Written instruction
Copy out the data below, replacing every "dropdown" with "drop-down" and leaving everything else unchanged.

▶

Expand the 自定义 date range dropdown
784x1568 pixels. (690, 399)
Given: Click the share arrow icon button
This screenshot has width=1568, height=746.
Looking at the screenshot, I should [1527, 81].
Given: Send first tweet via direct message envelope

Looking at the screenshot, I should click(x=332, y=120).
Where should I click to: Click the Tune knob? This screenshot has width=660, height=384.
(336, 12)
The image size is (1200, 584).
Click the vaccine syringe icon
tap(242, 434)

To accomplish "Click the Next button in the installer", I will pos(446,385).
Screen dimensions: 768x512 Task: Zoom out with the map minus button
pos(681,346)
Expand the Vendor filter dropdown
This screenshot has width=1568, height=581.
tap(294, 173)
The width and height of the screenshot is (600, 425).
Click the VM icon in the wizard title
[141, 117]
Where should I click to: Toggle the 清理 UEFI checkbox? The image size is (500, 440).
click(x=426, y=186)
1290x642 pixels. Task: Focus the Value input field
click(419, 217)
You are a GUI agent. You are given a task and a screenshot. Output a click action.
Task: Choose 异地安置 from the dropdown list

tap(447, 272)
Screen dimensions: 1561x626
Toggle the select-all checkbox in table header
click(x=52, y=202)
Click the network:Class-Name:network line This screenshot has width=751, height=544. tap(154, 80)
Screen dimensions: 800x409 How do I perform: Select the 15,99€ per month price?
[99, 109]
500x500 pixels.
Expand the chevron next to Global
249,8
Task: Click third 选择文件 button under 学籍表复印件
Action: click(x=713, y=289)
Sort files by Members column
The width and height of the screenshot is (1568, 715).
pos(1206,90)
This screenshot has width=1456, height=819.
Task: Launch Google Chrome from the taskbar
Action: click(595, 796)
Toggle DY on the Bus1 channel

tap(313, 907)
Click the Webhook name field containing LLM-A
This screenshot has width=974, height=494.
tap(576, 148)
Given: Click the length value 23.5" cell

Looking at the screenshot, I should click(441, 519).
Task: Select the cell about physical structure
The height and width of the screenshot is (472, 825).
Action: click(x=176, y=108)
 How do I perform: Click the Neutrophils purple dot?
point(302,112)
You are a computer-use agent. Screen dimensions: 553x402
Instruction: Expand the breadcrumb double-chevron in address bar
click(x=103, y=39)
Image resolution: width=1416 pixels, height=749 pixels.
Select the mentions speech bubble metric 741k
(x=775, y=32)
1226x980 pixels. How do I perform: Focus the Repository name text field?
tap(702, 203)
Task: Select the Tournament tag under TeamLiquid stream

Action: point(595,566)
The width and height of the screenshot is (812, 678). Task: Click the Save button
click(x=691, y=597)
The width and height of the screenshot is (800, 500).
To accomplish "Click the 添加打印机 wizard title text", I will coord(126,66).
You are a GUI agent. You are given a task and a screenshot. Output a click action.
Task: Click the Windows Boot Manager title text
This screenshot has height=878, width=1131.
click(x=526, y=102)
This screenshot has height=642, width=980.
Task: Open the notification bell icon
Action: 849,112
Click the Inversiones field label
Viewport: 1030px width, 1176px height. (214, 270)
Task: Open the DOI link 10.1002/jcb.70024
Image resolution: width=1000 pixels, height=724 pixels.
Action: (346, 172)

◀

Problem solution
Expand the 自定义 date range drop-down
784x1568 pixels. (690, 399)
Given: Click the share arrow icon button
This screenshot has width=1568, height=746.
Looking at the screenshot, I should [1527, 81].
Given: Send first tweet via direct message envelope

Looking at the screenshot, I should click(x=332, y=120).
Where should I click to: Click the Tune knob? This screenshot has width=660, height=384.
(336, 12)
The image size is (1200, 584).
Click the vaccine syringe icon
tap(242, 434)

To accomplish "Click the Next button in the installer", I will pos(446,385).
Screen dimensions: 768x512 Task: Zoom out with the map minus button
pos(681,346)
Expand the Vendor filter drop-down
This screenshot has width=1568, height=581.
tap(294, 173)
The width and height of the screenshot is (600, 425).
Click the VM icon in the wizard title
[141, 117]
Where should I click to: Toggle the 清理 UEFI checkbox? The image size is (500, 440).
click(x=426, y=186)
1290x642 pixels. Task: Focus the Value input field
click(419, 217)
You are a GUI agent. You are given a task and a screenshot. Output a click action.
Task: Choose 异地安置 from the drop-down list

tap(447, 272)
Screen dimensions: 1561x626
Toggle the select-all checkbox in table header
click(x=52, y=202)
Click the network:Class-Name:network line This screenshot has width=751, height=544. tap(154, 80)
Screen dimensions: 800x409 How do I perform: Select the 15,99€ per month price?
[99, 109]
500x500 pixels.
Expand the chevron next to Global
249,8
Task: Click third 选择文件 button under 学籍表复印件
Action: click(x=713, y=289)
Sort files by Members column
The width and height of the screenshot is (1568, 715).
pos(1206,90)
This screenshot has width=1456, height=819.
Task: Launch Google Chrome from the taskbar
Action: click(595, 796)
Toggle DY on the Bus1 channel

tap(313, 907)
Click the Webhook name field containing LLM-A
This screenshot has width=974, height=494.
tap(576, 148)
Given: Click the length value 23.5" cell

Looking at the screenshot, I should click(441, 519).
Task: Select the cell about physical structure
The height and width of the screenshot is (472, 825).
Action: click(x=176, y=108)
 How do I perform: Click the Neutrophils purple dot?
point(302,112)
You are a computer-use agent. Screen dimensions: 553x402
Instruction: Expand the breadcrumb double-chevron in address bar
click(x=103, y=39)
Image resolution: width=1416 pixels, height=749 pixels.
Select the mentions speech bubble metric 741k
(x=775, y=32)
1226x980 pixels. How do I perform: Focus the Repository name text field?
tap(702, 203)
Task: Select the Tournament tag under TeamLiquid stream

Action: point(595,566)
The width and height of the screenshot is (812, 678). Task: Click the Save button
click(x=691, y=597)
The width and height of the screenshot is (800, 500).
To accomplish "Click the 添加打印机 wizard title text", I will coord(126,66).
You are a GUI agent. You are given a task and a screenshot. Output a click action.
Task: Click the Windows Boot Manager title text
This screenshot has height=878, width=1131.
click(x=526, y=102)
This screenshot has height=642, width=980.
Task: Open the notification bell icon
Action: 849,112
Click the Inversiones field label
Viewport: 1030px width, 1176px height. (214, 270)
Task: Open the DOI link 10.1002/jcb.70024
Image resolution: width=1000 pixels, height=724 pixels.
Action: (346, 172)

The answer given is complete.